つまり、ロシアのハッカーに悪用されたMicrosoft製品のセキュリティ上の欠陥について、政府による公開調査は一切行われていないということになります。一方で、SolarWindsへのサイバー攻撃についてまとめた内部調査報告書には、問題の原因となったMicrosoftの内部問題に焦点を当てたような調査は一切行われていません。
しかし、ProPublicaは「SolarWindsへのサイバー攻撃で何が起きたのかを全面的に公表すれば、Microsoftにとって壊滅的な打撃となっていただろう」と指摘し、SolarWindsへのサイバー攻撃においてMicrosoftの犯した罪は大きいと言及。ProPublicaによると、MicrosoftはSolarWindsへのサイバー攻撃で利用された「Microsoft製品に存在した欠陥」について、以前から把握していたものの、対応を拒否していた模様。ProPublicaに情報提供した内部告発者によると、Microsoftが行動を起こさなかった理由は、「セキュリティよりも利益を優先したため」だそうです。

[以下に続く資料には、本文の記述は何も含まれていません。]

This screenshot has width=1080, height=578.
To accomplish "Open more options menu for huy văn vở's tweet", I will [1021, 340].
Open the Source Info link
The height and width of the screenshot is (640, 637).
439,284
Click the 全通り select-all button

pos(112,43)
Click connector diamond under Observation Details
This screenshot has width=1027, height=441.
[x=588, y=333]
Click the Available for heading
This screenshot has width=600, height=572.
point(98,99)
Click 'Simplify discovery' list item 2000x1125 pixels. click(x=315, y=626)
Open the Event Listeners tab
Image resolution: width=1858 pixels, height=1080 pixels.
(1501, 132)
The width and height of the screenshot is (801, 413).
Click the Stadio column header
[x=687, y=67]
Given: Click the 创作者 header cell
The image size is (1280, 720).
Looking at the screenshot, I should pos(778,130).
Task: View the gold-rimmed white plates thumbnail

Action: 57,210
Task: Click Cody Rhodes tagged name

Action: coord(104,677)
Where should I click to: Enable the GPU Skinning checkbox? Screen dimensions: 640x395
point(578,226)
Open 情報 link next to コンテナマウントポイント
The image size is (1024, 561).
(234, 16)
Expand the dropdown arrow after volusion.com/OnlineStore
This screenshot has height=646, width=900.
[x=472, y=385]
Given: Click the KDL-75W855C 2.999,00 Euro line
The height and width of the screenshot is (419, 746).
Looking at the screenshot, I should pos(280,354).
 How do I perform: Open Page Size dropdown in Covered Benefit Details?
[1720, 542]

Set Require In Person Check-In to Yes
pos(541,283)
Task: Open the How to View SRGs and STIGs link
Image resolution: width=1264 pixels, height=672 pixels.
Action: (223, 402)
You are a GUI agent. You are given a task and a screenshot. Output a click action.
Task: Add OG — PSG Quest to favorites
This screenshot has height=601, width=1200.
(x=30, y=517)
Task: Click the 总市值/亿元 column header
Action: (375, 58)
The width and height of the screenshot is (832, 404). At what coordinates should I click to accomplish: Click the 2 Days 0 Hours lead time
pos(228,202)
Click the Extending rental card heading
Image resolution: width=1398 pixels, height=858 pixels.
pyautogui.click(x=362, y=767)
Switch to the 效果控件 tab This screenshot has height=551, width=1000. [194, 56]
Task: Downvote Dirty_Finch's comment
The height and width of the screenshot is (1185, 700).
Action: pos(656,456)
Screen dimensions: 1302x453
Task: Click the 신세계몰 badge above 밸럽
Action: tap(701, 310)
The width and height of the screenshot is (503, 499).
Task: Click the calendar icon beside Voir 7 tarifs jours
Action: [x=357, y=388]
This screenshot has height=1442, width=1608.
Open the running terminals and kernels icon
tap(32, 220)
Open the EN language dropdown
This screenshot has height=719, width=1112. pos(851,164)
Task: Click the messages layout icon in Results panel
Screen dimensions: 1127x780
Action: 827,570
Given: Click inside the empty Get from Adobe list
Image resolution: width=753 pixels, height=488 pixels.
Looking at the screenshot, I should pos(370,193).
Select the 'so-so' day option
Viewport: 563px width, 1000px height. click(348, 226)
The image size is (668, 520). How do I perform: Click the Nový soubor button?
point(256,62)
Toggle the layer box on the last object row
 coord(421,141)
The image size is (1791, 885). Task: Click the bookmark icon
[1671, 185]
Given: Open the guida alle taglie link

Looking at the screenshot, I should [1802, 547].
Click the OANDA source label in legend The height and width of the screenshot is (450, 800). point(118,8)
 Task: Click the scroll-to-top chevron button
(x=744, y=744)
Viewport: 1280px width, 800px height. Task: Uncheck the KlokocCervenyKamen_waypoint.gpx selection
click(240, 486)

サイバーセキュリティの専門家は、サイバー安全審査委員会がMicrosoft製品の欠陥について正しく調査していれば、2023年に起きた上述のサイバー攻撃を緩和あるいは防ぐことができたはずと言及しています。上院情報特別委員会のメンバーであるロン・ワイデン上院議員も、「最近のハッキングは、きちんとした監視があれば防げた可能性がある」と言及し、サイバー安全審査委員会に対して改めてSolarWindsへのサイバー攻撃について調査を実施すべきと提言しています。
さらに、ワイデン上院議員は「大統領の指示にもかかわらず委員会がSolarWindsへのサイバー攻撃を調査しなかった主な理由は、調査すればアメリカ政府の重大な過失を調査、文書化する必要があったためだと私は深く懸念しています」と語り、サイバー安全審査委員会がSolarWindsへのサイバー攻撃を調査しなかった理由は政府の過失を認めることにつながるためだと指摘しました。
なお、シルバーズ氏が率いるサイバー安全審査委員会の当初の目的はSolarWindsへのサイバー攻撃の調査でしたが、後に国土安全保障長官のアレハンドロ・マヨルカス氏とCISA長官のジェン・イースタリー氏から、JavaのLog4jライブラリで発見された脆弱性の調査を優先するよう命じられ、これがSolarWindsの調査が後回しにされていくきっかけとなったと説明しています。シルバーズ氏はあくまで命令に従った結果が「SolarWindsの調査を後回しにすること」であるとし、「我々は大統領令に完全に従っている」と語っています。